De carácter efímero, al menos durante unas horas, para la RAE pareció ser posible, vivible y deseable habitar modos disidentes ante la diferencia sexual. Una bi-anatomía que María Lugones comprendió como propia del sistema moderno-colonial del género. ¿Acaso la sucesiva interferencia del lenguaje inclusivo no podría pensarse como una práctica descolonizante de dicha diferencia sexual al trastocar su sedimentación en las normas gramaticales? ¿No es eso lo que está en juego al profanar las normas generizadas de la lengua colonial? Una lengua que históricamente desestructuró complejas redes de sentipensares indígenas al tiempo que desplegó, tomando como eje el dimorfismo sexual, una grilla de ubicación para los cuerpos visibles y no visibles de la modernidad colonial. Querámoslo o no, la apuesta por un “lenguaje inclusivo” nos obliga a posicionarnos políticamente en el uso de una lengua que ideológicamente se presenta como pre-política y neutral pero cuyas raíces son coloniales y biopolíticas.

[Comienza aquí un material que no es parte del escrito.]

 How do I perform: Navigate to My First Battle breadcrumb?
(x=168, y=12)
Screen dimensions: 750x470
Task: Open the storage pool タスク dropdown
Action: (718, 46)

Cuando damos la bienvenida a todes tomamos distancia de una presunción normativa del género que ofrece una bipartición del público en “varones” y “mujeres”. Esta apuesta política quizás ha sido la menos comprendida por quienes ven en los usos de “todes” una nueva invisibilización de las mujeres cis, operación que según algunos marcos jurídicos podría ser imputada de inconstitucional. Pero no se trata de anteponer la visibilidad trans a la de las mujeres cis, sino más bien de asumir la imposibilidad de contener a través del lenguaje las múltiples experiencias para con el género y la sexualidad. No se trata tanto de lograr una nueva versión acabada de la lengua castellana como de introducir fisuras en las convenciones lingüísticas mediante las cuales versiones normativas del género perviven y se actualizan. El “lenguaje inclusivo”, en tanto inclusión total, es sencillamente una imposibilidad. Antes que inclusivo, este es un lenguaje incisivo. Como tal, incita a la sucesiva expansión de los límites con los que vamos a comprender la inclusión. Una micropolítica de la lengua está en juego y labor.

Referencias bibliográficas

Haraway, D., Seguir con el problema. Generar parentesco en el Chthuluceno, Buenos Aires, Consonni, 2019.

Lugones, M., “Colonialidad y género”, Tabula Rasa, nro. 9, julio-diciembre de 2008, pp. 73-101.

Suardíaz, D., El sexismo en la lengua española, edición y notas de J. L. Aliaga y E. Burgos, Zaragoza, Pórtico, 2002.